While 200,000 US retailers support Apple Pay, that’s only around 3% of American merchants – not a huge number. However, because Samsung Pay will work with any terminal with a magnetic stripe, the system will automatically be accepted by a much, much bigger range of retailers than Apple’s NFC-only version – about 90% of stores.

The magnetic secure transmission (MST) technology comes from LoopPay, a mobile payment startup acquired by Samsung earlier this month. In addition to snapping up LoopPay, Samsung has partnered with MasterCard and Visa, and is expected to add American Express and various major US banks to its Samsung Pay partners in the coming months.

How it works

Like Apple Pay, Samsung Pay will require users to authorize transactions through a fingerprint scanner.
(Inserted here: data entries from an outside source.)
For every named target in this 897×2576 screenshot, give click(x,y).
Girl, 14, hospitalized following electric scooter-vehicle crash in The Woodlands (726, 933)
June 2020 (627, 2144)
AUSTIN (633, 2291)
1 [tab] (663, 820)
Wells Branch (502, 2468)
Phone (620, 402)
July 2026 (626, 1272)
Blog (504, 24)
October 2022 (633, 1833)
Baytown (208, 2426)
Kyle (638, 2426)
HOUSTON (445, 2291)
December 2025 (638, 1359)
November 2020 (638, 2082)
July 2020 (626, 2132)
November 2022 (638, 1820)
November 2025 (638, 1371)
The payment system can be activated by swiping upwards on a device’s home screen, selecting the credit or debit card that you wish to use, and then tapping your phone against an electronic terminal.

Samsung says that Pay will use unique tokens at the point of sale to protect your data and identity, with no card details or personal info recorded during a transaction. The system will also be protected by Samsung’s KNOX security platform.

The Korean electronics giant is confident that the product will give Apple Pay a run for its money, describing Samsung Pay’s use of MST and NFC as ‘device, merchant and card issuer agnostic’. Basically, if you’re a Samsung Pay user, you’ll automatically be able to use the product at more retailers - and choose from more supported banks and credit cards - than you would through Apple Pay.

While it’s good news for Samsung, Android users may soon have two mobile payment options to pick from. Google has just acquired another carrier-backed mobile payments company, Softcard, that will potentially allow it to expand its Google Wallet contactless payment tool on to more Android devices than ever.